Страница 94 из 102
Шопенгауэр к философии истории не обращался, а к историческим событиям своего времени, которые как раз описывал Толстой, относился весьма скептически. Толстой показал значение и взаимодействие индивидуального и массового воления, реализующего на событийной арене историческую закономерность. Толстой пытался соединить в общем порыве хотения и решения героев романа, подчиненных стремительным историческим событиям, воля которых, однако, не сломлена. Здесь, тем более, и речи нет об отрицании воли к жизни.
Имя Шопенгауэра до самой смерти Толстого постоянно встречается в сочинениях, рукописях, письмах.

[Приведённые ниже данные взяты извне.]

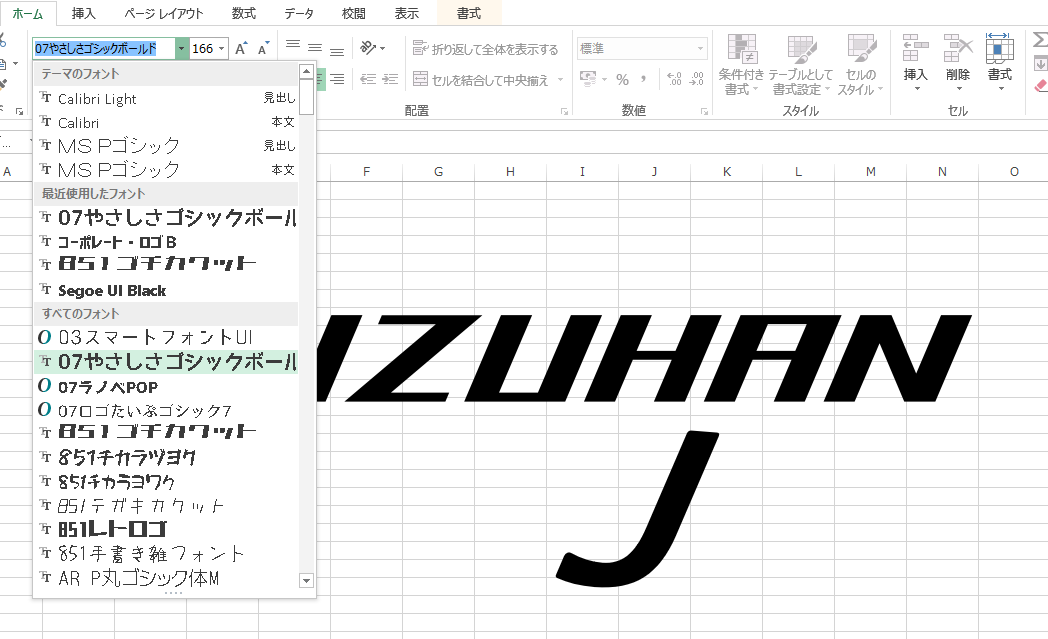Viewport: 1048px width, 639px height.
Task: Open the conditional formatting (条件付き書式) options
Action: click(742, 62)
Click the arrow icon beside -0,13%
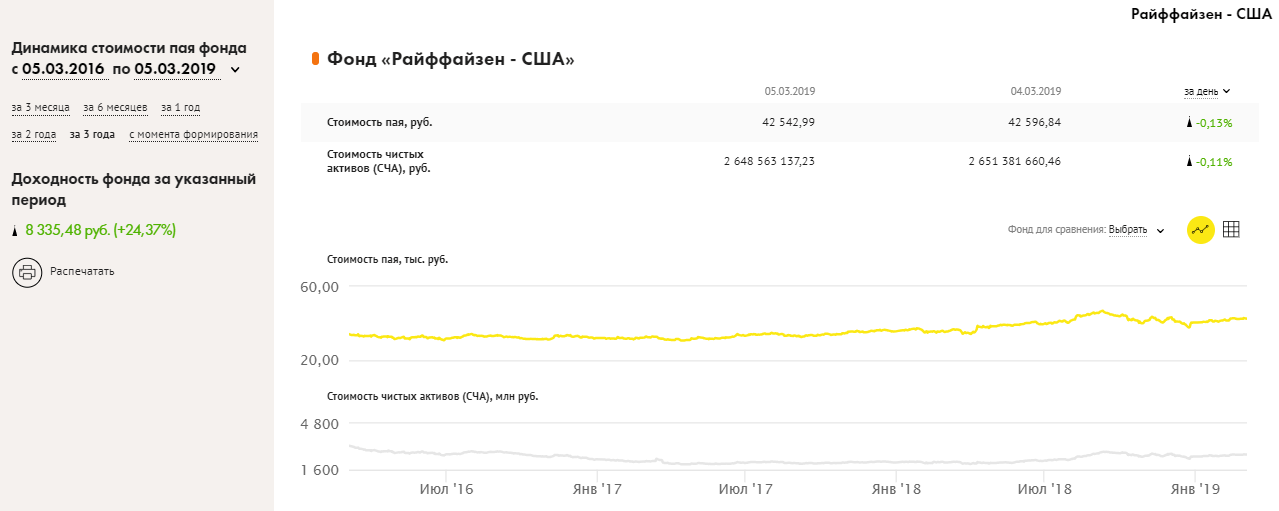 1189,123
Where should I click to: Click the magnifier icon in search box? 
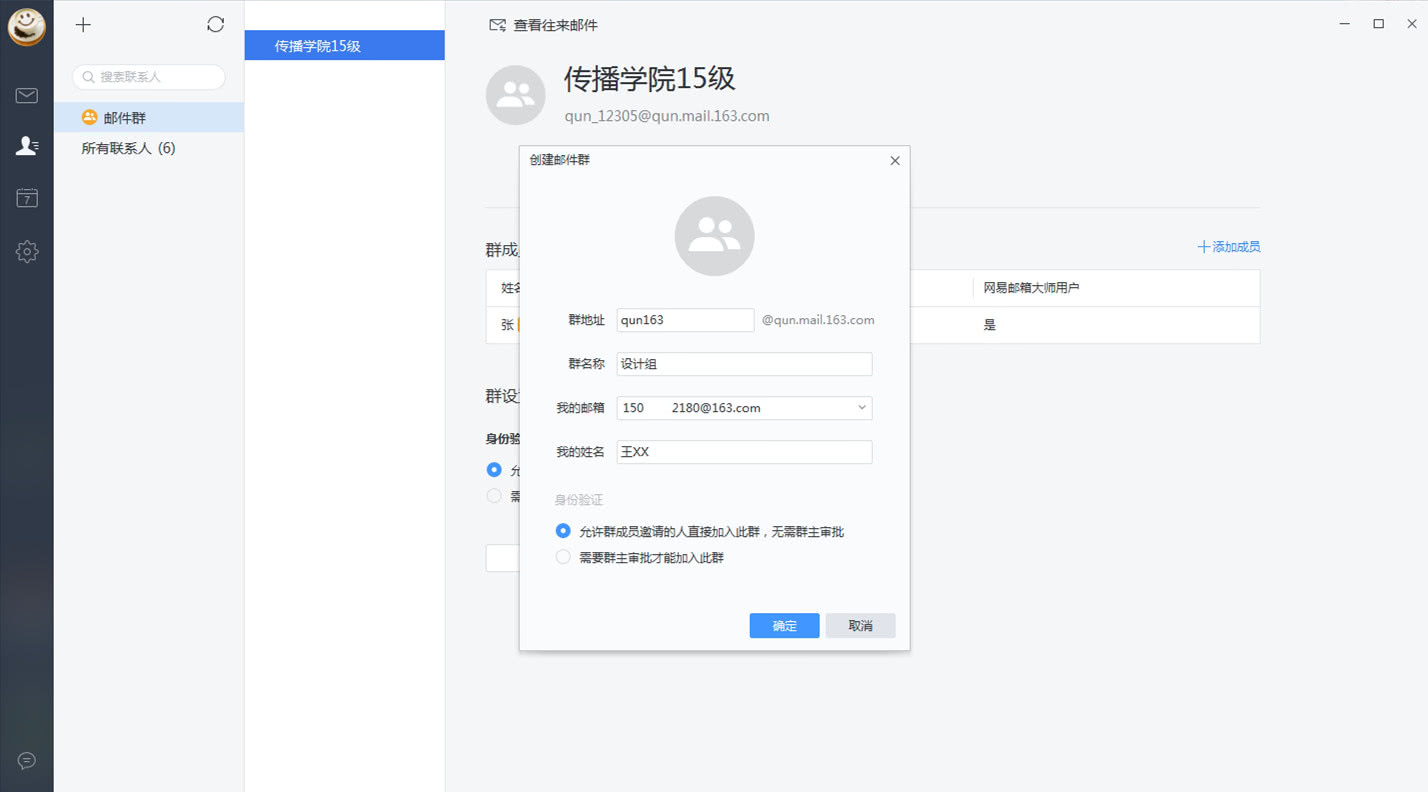[90, 77]
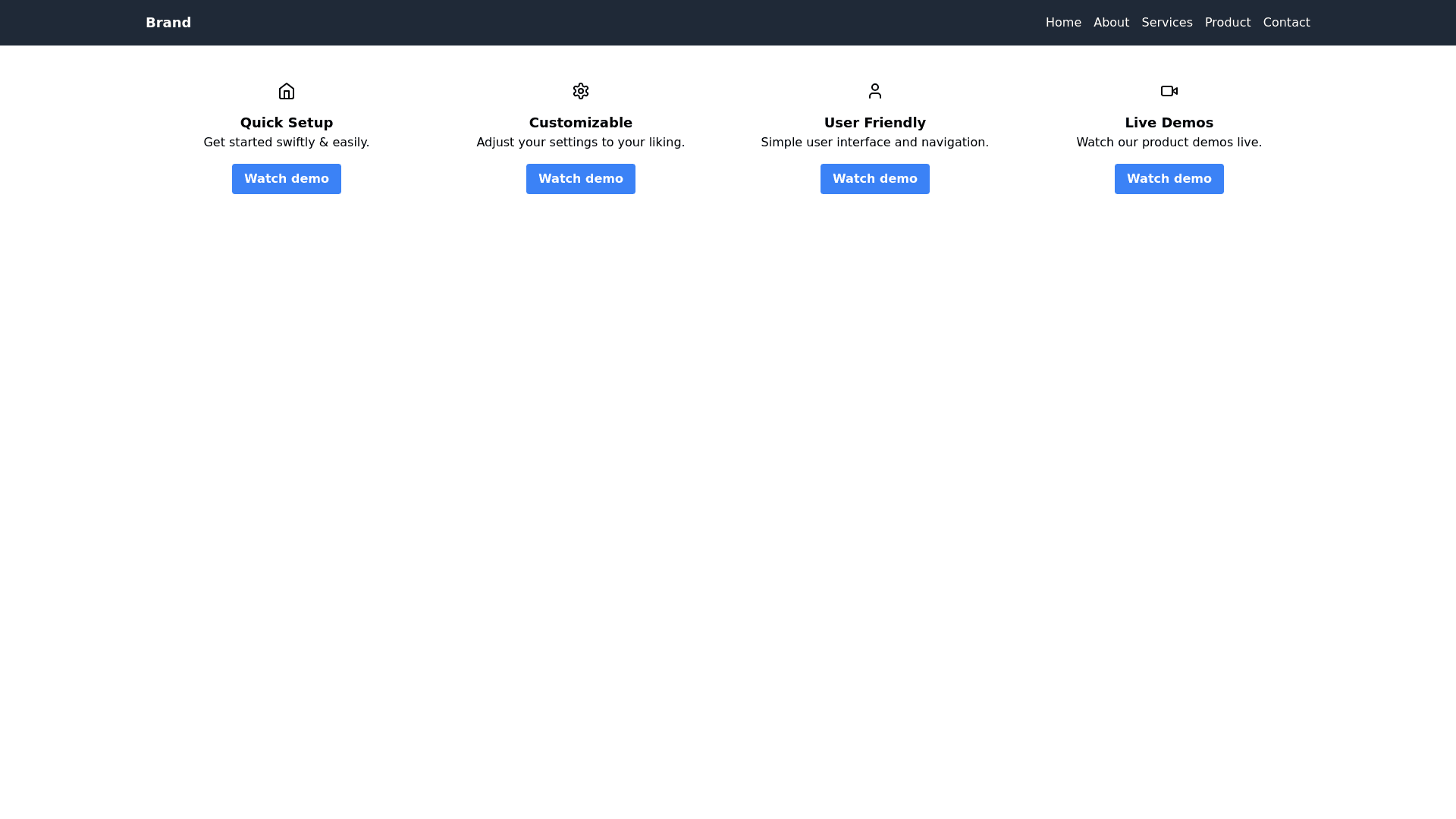1456x819 pixels.
Task: Click the Live Demos heading
Action: 1169,123

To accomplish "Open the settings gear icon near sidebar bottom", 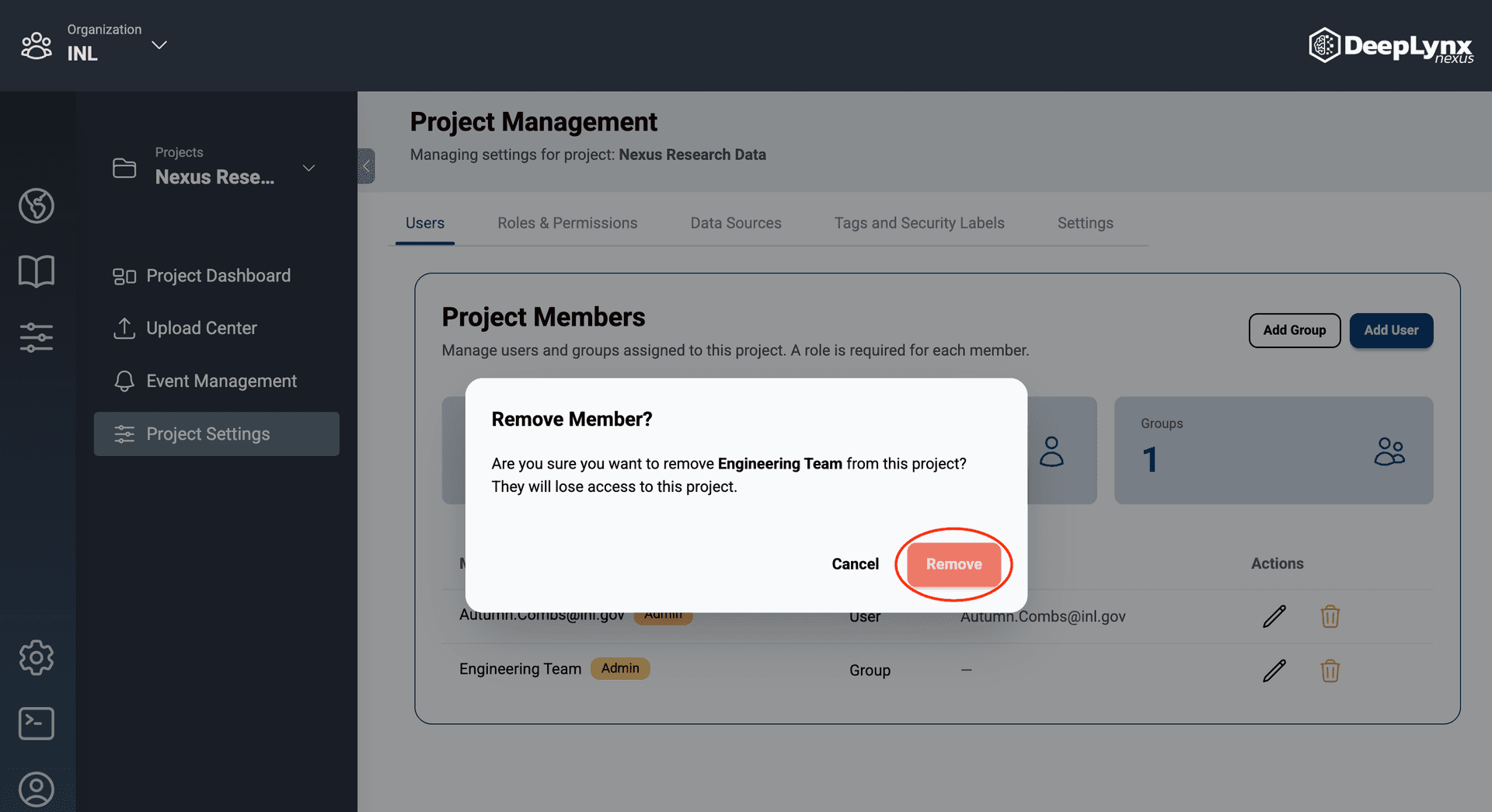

Но его мысль не была гомогенна шопенгауэровской. В поисках собственного пути он сплошь и рядом оспаривал теоремы немецкого мыслителя. Так, в «Анне Карениной» можно найти эхо «Мира как воли…», например, в некотором пессимизме Левина, который он хотел преодолеть: нельзя жить, подчиняясь только фактам и рассудку; нужно интуитивно найти путь выхода из пессимистического взгляда на мир.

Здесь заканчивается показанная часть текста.